● **What you have to do**
Within the records below, find each line with the word "will" and copy it out.

Extracted data entries:
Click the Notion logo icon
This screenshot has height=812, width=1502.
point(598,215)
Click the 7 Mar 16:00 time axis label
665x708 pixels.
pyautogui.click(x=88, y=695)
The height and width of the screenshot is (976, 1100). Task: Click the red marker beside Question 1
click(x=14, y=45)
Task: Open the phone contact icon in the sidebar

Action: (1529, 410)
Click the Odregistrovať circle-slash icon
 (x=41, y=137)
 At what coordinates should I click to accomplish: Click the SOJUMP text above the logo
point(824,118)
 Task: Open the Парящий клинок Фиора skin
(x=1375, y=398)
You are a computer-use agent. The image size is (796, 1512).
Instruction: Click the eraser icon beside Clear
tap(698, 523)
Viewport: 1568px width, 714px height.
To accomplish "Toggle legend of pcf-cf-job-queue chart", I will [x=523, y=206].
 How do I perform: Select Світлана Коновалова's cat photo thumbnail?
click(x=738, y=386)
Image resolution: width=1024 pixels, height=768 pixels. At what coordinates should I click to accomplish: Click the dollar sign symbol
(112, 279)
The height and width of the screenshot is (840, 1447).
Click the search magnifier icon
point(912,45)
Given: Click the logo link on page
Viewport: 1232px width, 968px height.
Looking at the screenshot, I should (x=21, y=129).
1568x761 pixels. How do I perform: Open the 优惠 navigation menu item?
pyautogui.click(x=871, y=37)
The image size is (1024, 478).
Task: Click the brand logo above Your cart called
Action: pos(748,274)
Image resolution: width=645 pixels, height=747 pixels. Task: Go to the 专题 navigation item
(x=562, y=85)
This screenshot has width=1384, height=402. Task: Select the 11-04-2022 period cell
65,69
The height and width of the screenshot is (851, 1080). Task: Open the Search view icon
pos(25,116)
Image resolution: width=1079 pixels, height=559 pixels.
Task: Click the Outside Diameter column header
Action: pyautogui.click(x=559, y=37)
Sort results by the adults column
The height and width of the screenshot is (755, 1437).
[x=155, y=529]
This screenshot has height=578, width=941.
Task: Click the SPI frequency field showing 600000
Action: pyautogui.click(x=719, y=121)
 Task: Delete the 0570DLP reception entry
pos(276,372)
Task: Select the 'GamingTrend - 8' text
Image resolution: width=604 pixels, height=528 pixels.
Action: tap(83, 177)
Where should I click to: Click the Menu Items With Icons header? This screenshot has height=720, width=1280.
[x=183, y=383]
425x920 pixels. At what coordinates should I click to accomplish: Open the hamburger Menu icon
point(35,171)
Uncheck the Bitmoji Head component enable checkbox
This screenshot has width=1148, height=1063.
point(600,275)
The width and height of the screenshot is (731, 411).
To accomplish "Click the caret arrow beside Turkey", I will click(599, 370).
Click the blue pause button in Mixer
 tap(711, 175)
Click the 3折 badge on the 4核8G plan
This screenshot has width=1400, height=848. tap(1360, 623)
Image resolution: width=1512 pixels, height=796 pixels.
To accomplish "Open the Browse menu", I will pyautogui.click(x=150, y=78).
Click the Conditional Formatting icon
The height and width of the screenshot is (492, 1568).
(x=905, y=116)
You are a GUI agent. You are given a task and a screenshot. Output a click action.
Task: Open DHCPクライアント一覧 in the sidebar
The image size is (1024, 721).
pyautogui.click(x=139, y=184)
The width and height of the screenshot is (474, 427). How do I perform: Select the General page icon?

● **Worked solution**
To accomplish "Toggle legend of pcf-cf-job-queue chart", I will [x=523, y=206].
To accomplish "Click the caret arrow beside Turkey", I will click(599, 370).
To accomplish "Open the Browse menu", I will pyautogui.click(x=150, y=78).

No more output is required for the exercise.